The noise had kept me safe once. I was young and scared and didn’t know where to turn. Now the anxiety is my background noise of not burning enough tokens and exhausting session limits on Claude. This anxiety is the message, the body telling you something about your experience. But it’s so easy to confuse yourself with an emotion that generated from within when you are programmed to communicate emotion as “I am anxious, I am sad, I am ...” It’s so easy to confuse yourself with emotion because emotion moves slower compared to the speedy thought. One’s mind becomes one-pointed when a thought or feeling is emotionalized. “I am anxious” on repeat for a decade is a record you play over and over like it’s a Eminem and Akon record or a Taylor Swift record — depending upon your willingness to woundedness ratio. And a record played long enough stops sounding like a warning. It starts sounding like you. I remember listening to “Through the Wire” through the wire, being so emotionalized for what a record could show me.
Maybe you’ve had a version of this. Not a messed up jaw like Kanye. More like a moment when you heard the record of your life while inhaling and noticed the compulsion, the pattern, the context rot when you dumped everything about yourself in your AI agent with an exhale.
Noticing this pattern, marked the start of a new, and death of an old pattern. New information on the mechanisms of these patterns and compulsions started materializing into my life. Opportunities revealed themselves. Randomness turned into laws I haven’t yet discovered. My fake friends disappeared and reappeared after my bounce back from the injury.
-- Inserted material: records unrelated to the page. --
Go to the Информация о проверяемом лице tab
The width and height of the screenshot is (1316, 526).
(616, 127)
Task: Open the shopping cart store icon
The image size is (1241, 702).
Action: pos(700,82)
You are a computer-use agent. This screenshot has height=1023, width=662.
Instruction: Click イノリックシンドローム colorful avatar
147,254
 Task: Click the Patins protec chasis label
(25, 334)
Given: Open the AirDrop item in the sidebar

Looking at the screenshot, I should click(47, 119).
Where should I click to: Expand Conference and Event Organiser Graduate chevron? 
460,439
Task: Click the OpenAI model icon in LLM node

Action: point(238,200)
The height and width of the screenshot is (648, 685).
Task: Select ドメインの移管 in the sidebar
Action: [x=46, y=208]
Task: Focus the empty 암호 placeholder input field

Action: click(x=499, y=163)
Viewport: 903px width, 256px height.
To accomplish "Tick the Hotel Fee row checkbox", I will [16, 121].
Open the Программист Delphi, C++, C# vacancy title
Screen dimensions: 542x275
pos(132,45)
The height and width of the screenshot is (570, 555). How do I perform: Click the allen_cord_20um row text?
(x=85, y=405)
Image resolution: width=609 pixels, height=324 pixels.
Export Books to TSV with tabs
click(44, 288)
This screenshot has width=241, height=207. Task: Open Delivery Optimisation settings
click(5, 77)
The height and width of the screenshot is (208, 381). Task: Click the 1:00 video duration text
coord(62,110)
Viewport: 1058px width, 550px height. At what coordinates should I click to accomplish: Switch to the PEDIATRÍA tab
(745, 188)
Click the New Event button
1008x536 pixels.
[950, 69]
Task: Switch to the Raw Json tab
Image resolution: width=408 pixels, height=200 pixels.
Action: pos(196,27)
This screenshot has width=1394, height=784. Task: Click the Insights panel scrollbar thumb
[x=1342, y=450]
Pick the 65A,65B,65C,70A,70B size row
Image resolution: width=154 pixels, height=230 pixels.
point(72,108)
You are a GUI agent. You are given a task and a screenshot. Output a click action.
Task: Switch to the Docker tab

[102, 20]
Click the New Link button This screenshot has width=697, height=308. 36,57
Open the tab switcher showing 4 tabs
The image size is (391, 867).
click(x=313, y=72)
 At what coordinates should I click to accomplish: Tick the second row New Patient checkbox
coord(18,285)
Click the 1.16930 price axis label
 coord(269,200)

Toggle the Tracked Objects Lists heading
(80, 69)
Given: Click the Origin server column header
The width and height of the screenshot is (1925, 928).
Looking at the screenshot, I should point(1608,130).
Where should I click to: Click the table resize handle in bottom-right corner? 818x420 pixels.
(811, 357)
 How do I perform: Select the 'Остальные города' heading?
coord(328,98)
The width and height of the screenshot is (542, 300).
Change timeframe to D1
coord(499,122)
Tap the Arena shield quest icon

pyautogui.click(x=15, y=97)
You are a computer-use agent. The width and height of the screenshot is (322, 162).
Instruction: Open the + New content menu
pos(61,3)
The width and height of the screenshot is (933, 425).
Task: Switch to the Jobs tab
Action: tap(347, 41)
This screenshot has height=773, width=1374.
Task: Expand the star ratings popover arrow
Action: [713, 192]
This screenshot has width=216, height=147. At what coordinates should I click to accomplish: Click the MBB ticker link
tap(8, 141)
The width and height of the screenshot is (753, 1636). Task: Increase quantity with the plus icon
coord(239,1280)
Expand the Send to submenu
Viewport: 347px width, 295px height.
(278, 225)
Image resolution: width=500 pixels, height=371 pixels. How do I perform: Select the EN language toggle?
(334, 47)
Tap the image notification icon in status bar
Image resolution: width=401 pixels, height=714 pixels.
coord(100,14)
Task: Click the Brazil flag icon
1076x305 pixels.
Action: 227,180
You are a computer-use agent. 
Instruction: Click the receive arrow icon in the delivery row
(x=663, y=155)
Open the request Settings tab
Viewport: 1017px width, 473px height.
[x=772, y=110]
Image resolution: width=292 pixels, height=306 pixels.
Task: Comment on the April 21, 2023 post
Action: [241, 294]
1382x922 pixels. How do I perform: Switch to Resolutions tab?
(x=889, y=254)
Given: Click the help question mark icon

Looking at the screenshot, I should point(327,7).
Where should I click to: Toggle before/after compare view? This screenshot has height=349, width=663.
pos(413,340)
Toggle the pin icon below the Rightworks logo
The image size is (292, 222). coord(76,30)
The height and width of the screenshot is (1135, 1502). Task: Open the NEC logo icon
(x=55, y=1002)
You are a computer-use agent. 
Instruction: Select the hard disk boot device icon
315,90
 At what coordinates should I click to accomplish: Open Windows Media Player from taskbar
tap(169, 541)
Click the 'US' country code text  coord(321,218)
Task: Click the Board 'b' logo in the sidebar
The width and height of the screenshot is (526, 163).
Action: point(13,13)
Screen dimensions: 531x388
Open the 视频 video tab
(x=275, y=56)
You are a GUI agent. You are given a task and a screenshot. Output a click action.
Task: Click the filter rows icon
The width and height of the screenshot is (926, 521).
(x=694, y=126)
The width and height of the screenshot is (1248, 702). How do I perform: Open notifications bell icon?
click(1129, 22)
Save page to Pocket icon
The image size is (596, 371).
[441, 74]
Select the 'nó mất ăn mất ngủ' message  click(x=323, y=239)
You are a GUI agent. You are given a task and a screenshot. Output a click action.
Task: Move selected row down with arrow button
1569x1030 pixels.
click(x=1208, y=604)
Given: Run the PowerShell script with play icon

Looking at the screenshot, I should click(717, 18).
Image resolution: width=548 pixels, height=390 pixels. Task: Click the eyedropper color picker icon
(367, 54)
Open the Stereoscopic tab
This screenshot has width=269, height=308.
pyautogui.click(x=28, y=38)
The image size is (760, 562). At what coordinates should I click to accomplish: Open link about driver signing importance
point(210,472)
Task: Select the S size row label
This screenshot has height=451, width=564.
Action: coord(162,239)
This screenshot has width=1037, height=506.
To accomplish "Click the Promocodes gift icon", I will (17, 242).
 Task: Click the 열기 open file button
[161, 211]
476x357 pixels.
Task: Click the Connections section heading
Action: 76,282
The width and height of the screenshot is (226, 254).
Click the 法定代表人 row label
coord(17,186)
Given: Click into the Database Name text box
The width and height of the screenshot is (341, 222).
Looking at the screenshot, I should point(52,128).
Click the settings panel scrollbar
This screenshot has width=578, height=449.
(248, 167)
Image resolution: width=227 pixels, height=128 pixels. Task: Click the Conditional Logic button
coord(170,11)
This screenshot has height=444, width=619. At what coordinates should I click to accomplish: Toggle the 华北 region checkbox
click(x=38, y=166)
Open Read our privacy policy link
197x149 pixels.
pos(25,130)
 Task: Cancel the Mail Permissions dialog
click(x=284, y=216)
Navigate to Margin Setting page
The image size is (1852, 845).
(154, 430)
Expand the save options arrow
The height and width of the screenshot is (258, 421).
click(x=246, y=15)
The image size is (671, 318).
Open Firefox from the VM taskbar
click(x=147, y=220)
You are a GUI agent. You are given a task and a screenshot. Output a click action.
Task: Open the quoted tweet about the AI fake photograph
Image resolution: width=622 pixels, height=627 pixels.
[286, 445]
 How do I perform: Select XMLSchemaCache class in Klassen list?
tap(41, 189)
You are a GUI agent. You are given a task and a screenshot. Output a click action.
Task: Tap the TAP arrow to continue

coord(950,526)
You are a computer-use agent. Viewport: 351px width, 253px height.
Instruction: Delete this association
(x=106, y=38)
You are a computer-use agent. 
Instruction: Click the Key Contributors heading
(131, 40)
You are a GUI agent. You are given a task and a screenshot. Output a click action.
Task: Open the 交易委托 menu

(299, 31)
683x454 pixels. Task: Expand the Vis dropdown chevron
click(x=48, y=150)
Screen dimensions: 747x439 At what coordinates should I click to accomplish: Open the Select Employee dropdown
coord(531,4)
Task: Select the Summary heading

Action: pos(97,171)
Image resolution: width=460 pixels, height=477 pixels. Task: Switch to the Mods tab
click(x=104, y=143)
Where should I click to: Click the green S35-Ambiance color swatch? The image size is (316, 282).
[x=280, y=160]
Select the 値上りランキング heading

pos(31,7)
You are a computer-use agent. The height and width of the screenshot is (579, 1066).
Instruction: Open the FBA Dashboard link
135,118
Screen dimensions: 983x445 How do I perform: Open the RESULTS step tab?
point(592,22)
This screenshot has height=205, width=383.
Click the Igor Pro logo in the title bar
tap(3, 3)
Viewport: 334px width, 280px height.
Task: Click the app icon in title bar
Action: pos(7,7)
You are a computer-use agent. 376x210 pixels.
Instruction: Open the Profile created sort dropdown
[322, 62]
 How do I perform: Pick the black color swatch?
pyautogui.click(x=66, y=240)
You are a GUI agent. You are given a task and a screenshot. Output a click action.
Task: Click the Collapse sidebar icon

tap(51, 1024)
The simple act of looking magically unlocks pattern recognition, and it’s what tech bros call “taste” because the one thing AI can’t do is look and feel and life around like a life.
Davis chose the constraint. I had it forced upon me. Davis’ was a matter of conscious choice. Mine was a matter of accident which was a result of a compulsive choice of contesting a layup.
The writing demanded more of me than my doubt did
I still practice. Catch myself rehearsing. A conversation from last week. A paragraph I haven’t written. My jaw gets stiff and clicky.
I guess I’m supposed to tie this all up neatly. But I just caught myself packaging this essay into a redemptive arc that resolves neatly and provides a sense of closure, I suppose, and somehow it became performance therapy for all the overthinking that occurred while attempting to write it.
In the end, what really matters is if you could see the invisible wire and rebuild neural pathways in your sexy brain.
Six months after my jaw healed, I posted my first essay as a part of a stupid college assignment. My jaw tightened around the word publish. It’s a reflex at this point. Nobody read it. I wrote the second and the third and fourth and fifth. But then I convinced myself they’re terrible and deleted them 2 weeks later. But I just kept coming back to writing, because the writing demanded more of me than my doubt did ever since the moment I wrote “My jaw is broken.”
Evans called it a once-in-a-lifetime convergence. Cobb called it just another Tuesday. Whatever it was that came to life in that church on that squeaking hardwood floor — recorded by musicians who were improvising history — has outlasted every doubt because thought can never outclass life experience. We have thought so long and so deeply about the possibilities of the music we make that we have lost sight of the reality of the music that came before. We have lost sight of the fact that the music existed before we played it. We have lost the sight of the fact that the music was magic before Pythagoras understood how to tune instruments in the mathematical ratios in tuning and found that you had a string, a wire and when you changed the length of the string, it changed the note and he worked out all the proportions and created the very first guide for musical tuning.